“It’s like a small family here,” Principal Darin Eich said of the fifth and sixth graders in the LWC Intermediate School.
The new Junior High addition at the high school houses the district’s seventh and eighth graders and the former LWC Middle School is now home to the fifth and sixth graders. The building is now called LWC Intermediate School.
Eich said the transition has been great.
“The students are a lot of fun. You can joke with them, but they know when it’s time to go to work, then it’s time to go to work,” said Eich.
This is the first year that the Worthing fifth grade students have attended school in Lennox and Eich said he has heard no complaints from the students or parents, with the exception of the recent snow day when busses were unable to transport students due to the weather.
But the students have settled right in, said Eich, and having them altogether allows for equal educational opportunity for all students. There are 185 students in the building and the configuration of the school allows easy access from classroom to classroom. The students have their own lunch room, music room and gymnasium.

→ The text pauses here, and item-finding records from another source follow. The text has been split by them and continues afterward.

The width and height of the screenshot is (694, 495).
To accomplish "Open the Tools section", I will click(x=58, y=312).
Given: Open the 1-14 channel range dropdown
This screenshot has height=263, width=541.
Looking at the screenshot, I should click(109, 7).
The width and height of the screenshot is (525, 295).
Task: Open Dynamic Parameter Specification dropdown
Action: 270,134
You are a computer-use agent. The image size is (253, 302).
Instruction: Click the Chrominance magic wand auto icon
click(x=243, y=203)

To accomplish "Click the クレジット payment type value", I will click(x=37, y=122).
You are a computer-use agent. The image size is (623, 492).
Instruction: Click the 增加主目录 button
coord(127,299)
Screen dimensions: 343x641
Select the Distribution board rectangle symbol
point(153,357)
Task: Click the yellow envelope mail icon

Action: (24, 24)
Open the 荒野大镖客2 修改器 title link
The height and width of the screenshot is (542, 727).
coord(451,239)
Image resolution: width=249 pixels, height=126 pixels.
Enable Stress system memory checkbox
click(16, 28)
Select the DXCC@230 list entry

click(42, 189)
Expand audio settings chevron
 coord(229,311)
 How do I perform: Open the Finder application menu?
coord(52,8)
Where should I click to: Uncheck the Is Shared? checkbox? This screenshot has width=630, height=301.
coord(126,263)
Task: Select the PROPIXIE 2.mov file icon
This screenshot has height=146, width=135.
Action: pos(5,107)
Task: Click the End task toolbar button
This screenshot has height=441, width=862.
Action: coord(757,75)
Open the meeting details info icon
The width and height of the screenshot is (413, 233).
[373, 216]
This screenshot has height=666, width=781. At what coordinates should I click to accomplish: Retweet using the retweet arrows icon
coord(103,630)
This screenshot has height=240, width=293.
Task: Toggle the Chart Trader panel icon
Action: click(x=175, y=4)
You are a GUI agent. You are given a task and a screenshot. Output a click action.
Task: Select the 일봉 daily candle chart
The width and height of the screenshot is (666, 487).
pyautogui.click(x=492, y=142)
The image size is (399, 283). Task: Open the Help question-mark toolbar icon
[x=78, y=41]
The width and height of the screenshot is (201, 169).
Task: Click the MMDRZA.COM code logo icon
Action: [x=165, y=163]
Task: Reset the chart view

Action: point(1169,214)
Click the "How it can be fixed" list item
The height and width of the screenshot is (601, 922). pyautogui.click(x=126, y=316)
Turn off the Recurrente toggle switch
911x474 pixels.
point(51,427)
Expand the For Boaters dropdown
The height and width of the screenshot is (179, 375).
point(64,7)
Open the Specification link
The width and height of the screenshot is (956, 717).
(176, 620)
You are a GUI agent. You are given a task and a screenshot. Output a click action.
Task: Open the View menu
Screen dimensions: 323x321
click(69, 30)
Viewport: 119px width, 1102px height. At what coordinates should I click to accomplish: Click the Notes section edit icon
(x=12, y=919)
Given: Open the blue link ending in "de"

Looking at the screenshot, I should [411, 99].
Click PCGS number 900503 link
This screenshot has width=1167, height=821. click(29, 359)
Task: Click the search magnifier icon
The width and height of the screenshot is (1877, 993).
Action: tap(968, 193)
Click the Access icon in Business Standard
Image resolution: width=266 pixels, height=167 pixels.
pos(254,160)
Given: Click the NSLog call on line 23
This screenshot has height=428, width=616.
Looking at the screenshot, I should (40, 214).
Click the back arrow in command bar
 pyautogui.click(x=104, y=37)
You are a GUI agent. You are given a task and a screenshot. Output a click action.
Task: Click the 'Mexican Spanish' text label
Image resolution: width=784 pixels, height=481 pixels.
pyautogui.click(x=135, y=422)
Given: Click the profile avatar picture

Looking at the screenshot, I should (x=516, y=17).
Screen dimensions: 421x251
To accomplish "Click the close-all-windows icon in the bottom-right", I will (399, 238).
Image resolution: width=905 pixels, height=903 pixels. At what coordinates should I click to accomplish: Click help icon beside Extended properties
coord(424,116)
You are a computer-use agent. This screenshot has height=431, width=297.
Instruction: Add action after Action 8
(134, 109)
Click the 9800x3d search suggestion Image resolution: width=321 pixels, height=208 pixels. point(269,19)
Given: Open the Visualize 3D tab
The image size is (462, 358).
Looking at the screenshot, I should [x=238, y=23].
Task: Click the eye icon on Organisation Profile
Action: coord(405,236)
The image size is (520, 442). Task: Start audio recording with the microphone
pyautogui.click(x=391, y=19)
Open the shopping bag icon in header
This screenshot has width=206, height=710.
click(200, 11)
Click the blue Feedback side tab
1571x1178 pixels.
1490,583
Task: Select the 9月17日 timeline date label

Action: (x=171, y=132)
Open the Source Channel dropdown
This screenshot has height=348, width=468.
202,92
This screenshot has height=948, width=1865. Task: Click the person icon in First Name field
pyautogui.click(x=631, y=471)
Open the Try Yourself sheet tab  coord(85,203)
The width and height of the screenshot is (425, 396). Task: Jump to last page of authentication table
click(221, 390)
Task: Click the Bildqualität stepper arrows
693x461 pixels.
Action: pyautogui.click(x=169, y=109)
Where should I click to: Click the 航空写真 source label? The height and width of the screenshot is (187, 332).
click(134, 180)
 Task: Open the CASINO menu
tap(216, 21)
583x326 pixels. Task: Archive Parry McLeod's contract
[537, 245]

Sixth grade students have their lockers in the hallway and the fifth grade students have their lockers in their homeroom. There are four sections in each grade level.
The students have a modified block scheduling, Eich explained, with reading and math every day and the remaining subjects every other day.
The building shares staff with the elementary and junior high, so scheduling is challenging, admitted Eich. That is why the intermediate, junior high and both elementary schools all have the modified block scheduling with black and orange days.
Eich is also the elementary principal so he divides his time between the two buildings. He makes that work with the help of Rebecca Kuyper, the assistant principal.
Kuyper enjoys the new Intermediate school as well.
“It’s going great,” said Kuyper. “I love it.”
Besides the regular curriculum, Eich said that several other programs are also being implemented in the Intermediate School as well.
Reading Plus continues where the elementary Ticket to Read program leaves off.
“We wanted something that would push the kids reading, based on their interest levels,” said Eich.